私は、いろんなところに行きますが、ここもあそこも直せばよいのにと思うことだらけです。でも、そこにはいろんな事情があることもわかるときもあります。私も、研究所で変えたいことは山ほどあるのですが、周りの思惑との板挟みで保留せざるをえないことが少なくないのです。
○革新する
革新者と同志とはなかなか両立しません。時間がかかる、いや、時間をかけなくてはいけないのです。具体的に述べたいのですが、キリがないのです。西郷隆盛と大久保利通、あるいは、信長と家康を考えたりしています。
仕事や対象や目的の優先順などにもよるので、何でも徹底すれば価値観になります。オリジナリティとなります。一貫せずに、つきつめられていない、深まっていないから価値にならないのです。トレーナーの方法や皆さんの方法にも同じように感じることがあります。
自分が選んだつもりで、向こうに選ばれている、こちらが辞めたつもりで、辞めさせられている、ということもあります。
長く続けられるために変えるべきこともあれば、変えてはいけないところもあります。それはなかなか外にいては、短期間ではみえないものです。それを踏まえて、永らえてきたものを伝統ともいうのです。
○マナー、愛想よくする
たとえば、接客にもっともすぐれている、おもてなしの国、日本、世界の人が日本のサービスを学び始めています。感じよく対応するというのを「おもてなし」です。これはホスピタリティとして万国共通のものです。
日本人のすぐれているのは、相手によって差別をしないことでしょう。これも、身分差別こそ奴隷制のある他の国ほどなかっただけで、些細な差にこだわる根深いものがそれなりにあったわけです。
○リスクをとること
ビジネスは、リスクと報酬が表裏一体です。責任をもつということは、成功したら、その分を多くもらうが、失敗したら、その分を多く失うということです。そのことで決定する権利=義務を伴うわけです。これは戦いの指揮官でも政治家でも同じです。
組織になると、この権限(地位、肩書)と、報酬(リスク)とが、階層(階級)で配分されます。参加すると地位に伴うリスクと責任を負わされるのです。
人間関係は究極のところ、信義に基づくものです。これは、どの世界でも同じです。芸能界は言うまでもなく、小学生のクラスや劇の発表会でも、この関係は成立しています。

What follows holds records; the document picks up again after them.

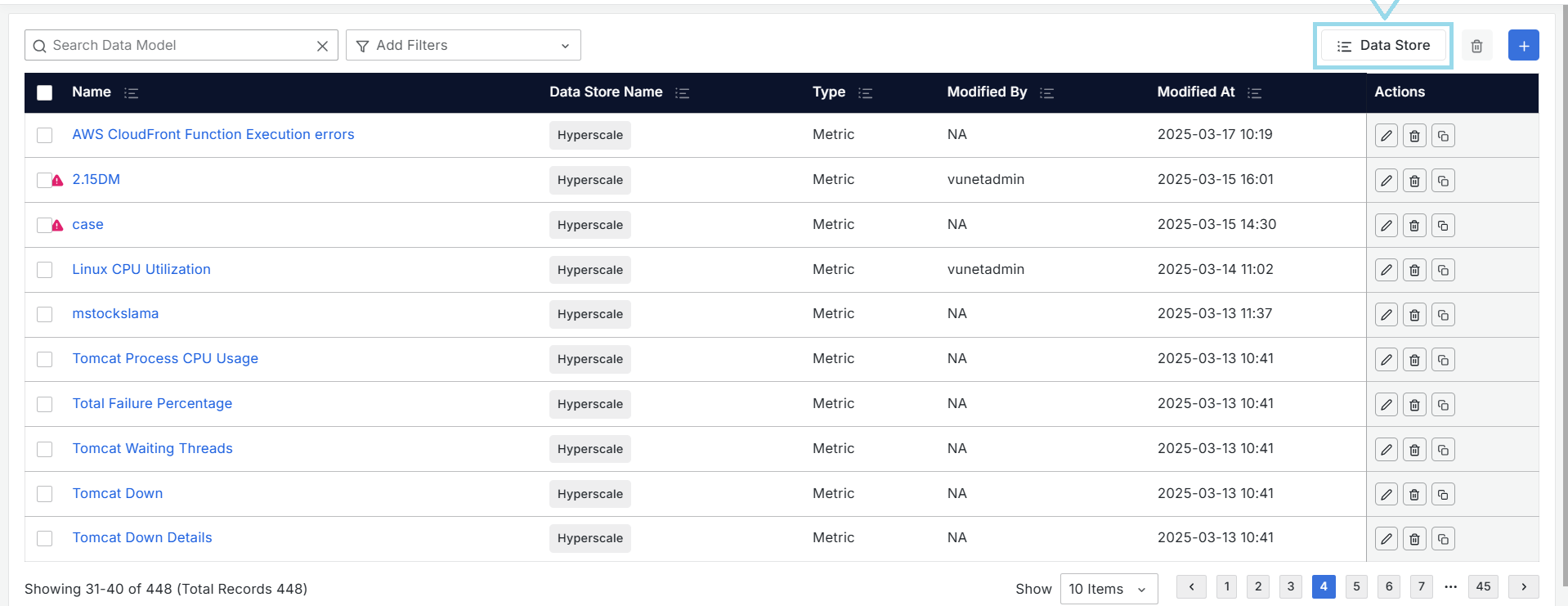The height and width of the screenshot is (606, 1568).
Task: Click the warning icon next to 2.15DM
Action: 58,181
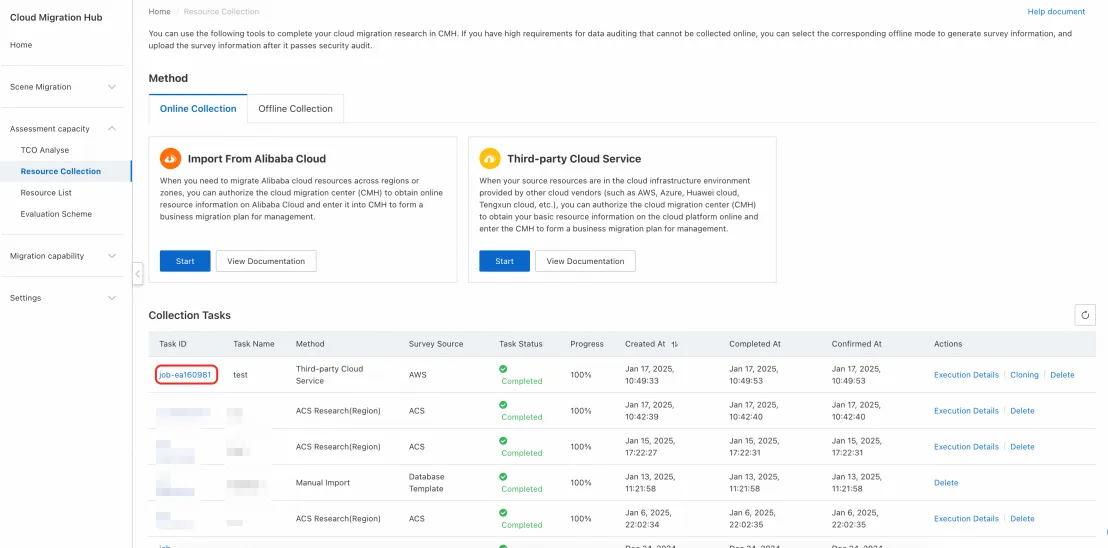Switch to the Offline Collection tab
This screenshot has height=548, width=1108.
295,109

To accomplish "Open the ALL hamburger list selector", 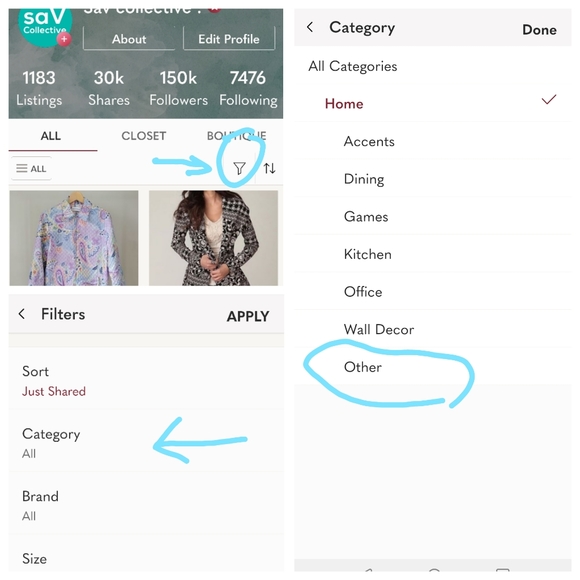I will click(x=31, y=169).
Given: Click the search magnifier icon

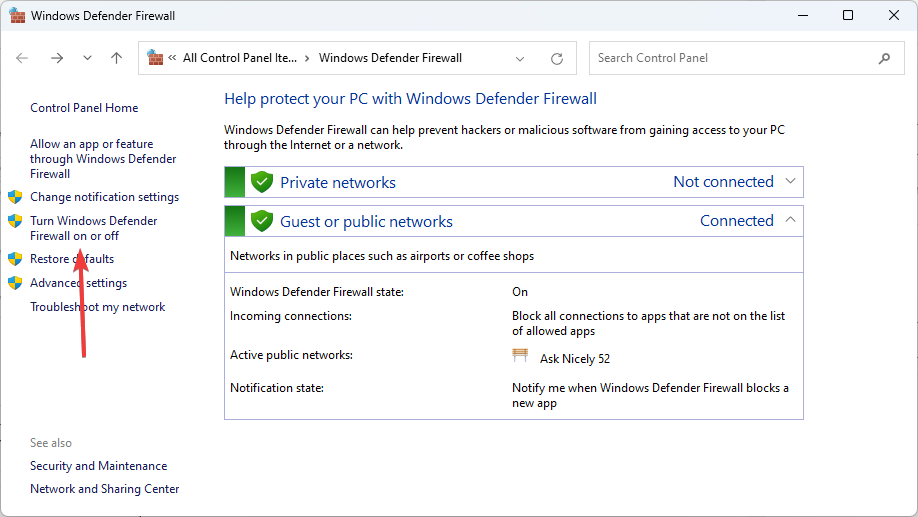Looking at the screenshot, I should (884, 58).
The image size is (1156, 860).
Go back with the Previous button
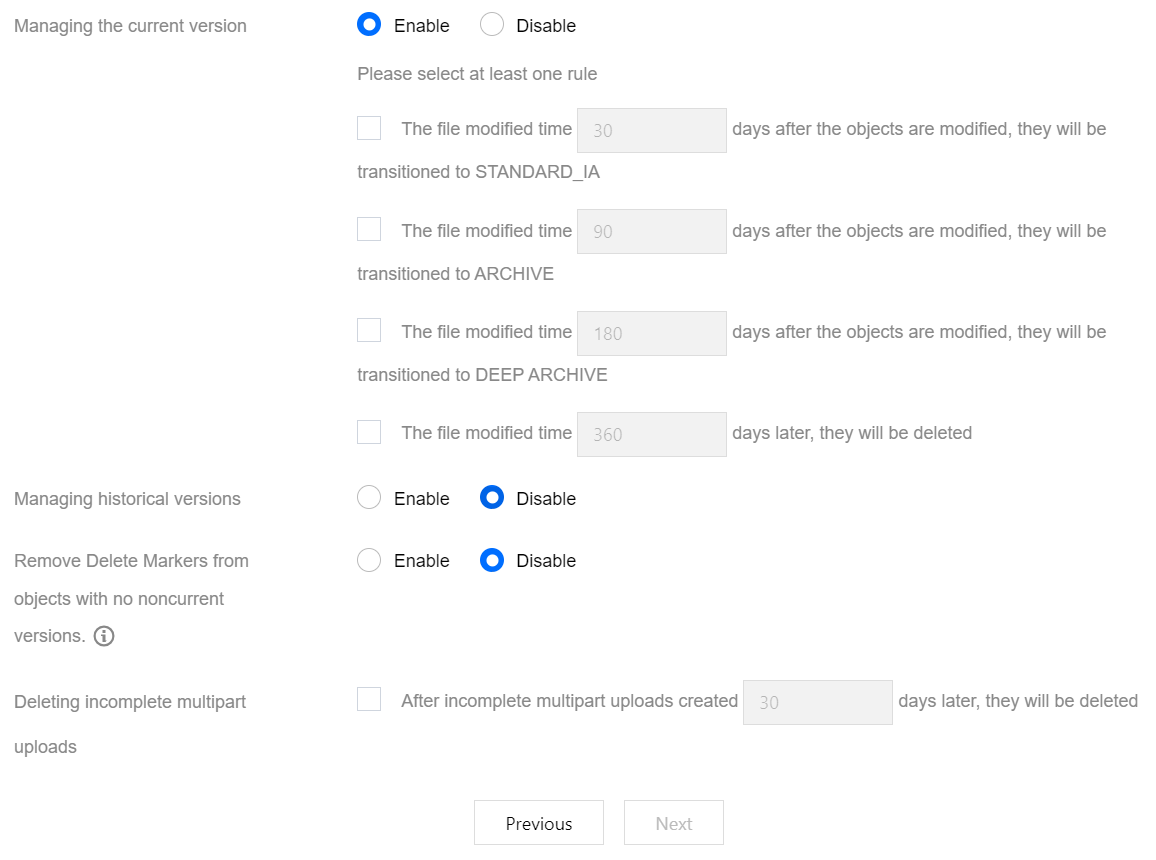pos(539,823)
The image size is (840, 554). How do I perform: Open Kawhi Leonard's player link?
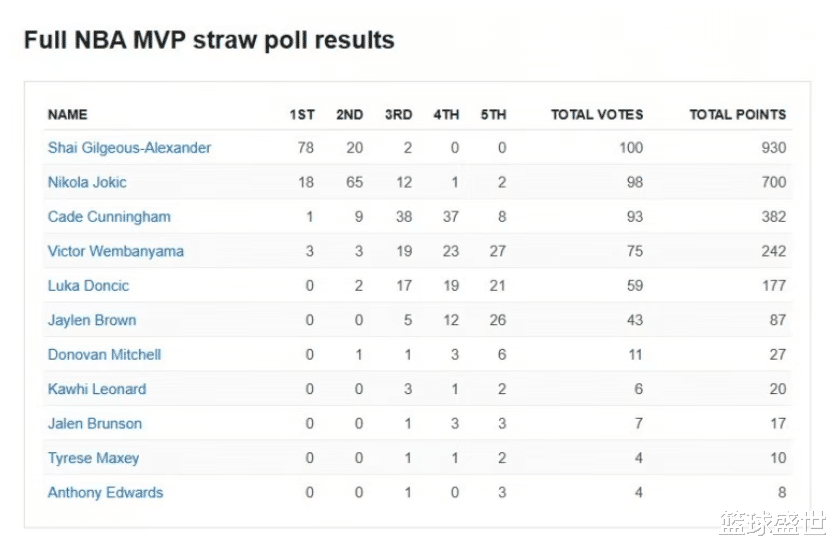point(97,390)
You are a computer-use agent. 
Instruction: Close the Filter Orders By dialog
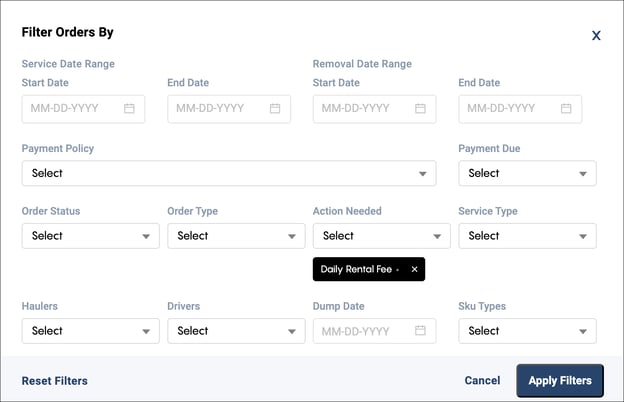click(596, 35)
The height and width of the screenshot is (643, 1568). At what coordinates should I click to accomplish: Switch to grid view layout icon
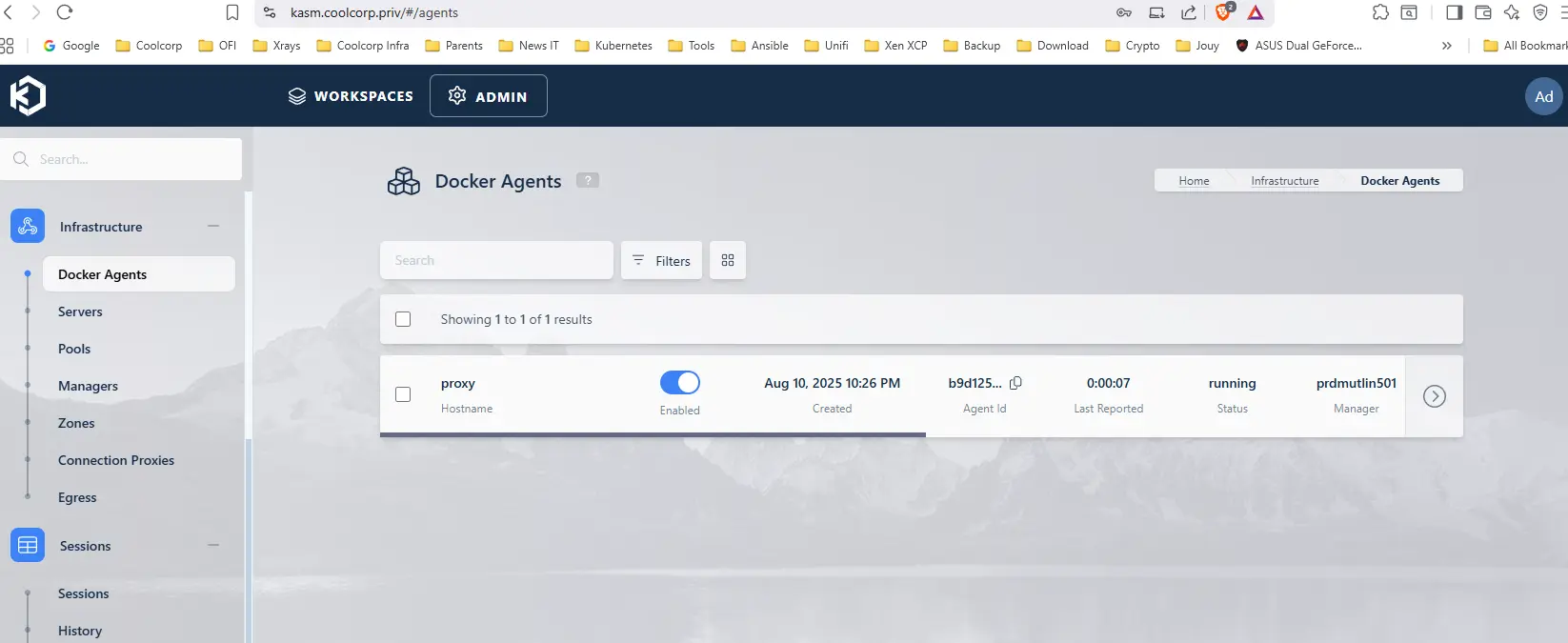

ですから、等価値で交換が成立すべきなのですが、そこが難しいのです。そこでの価値の決め方という価値観がまさに人それぞれ、さまざまだからです。それをつくりあげていった人の考え方が表われることになるわけです。これは必ずしも損得や勝ち負けを元とすべきものではありません。日本のように革新を嫌う社会(=世間)では、保守的で既得権、利益を守るものとなりがちです。
○教える
他人に与えたいという欲求が、教えたいということで職になると教師です。大抵の場合、教師でなくても、人に働きかけたい気持ちは、誰もがもっているものでしょう。
他人に教えたくないとしたら、感情的なものか自分のデメリットになる場合でしょうか。教えることが自分の地位や収入や生活を脅かすとき、人は隠します。これは相応の報酬(金銭に限らず)があれば引き換えに、ありえない相手に情報を渡す人の多いことでわかります。自分の仲間や国の秘密を売るようなことも、人は条件次第でするものです。
そのときの判断は、その人の生まれ、育ちとともに、歴史の織りなす縦と横に、軸がどのくらい通っているかで異なるようです。なかには、使い走りとして使われ、他の誰かのために責任を取らされ、投獄されたり殺されたりした人もいます。そういう役割に、死んでも気づかない人もいます。
そういう形で巻き込まれてしまうのは、若くて何もみえず、やむを得ないことが多いのです。そこから抜けられないのは、全体の構造をみないから、みえないからです。そんなものはみえないことが多いし、世の中、全体がみえることなどありえないでしょう。でも、みようとする努力は必要です。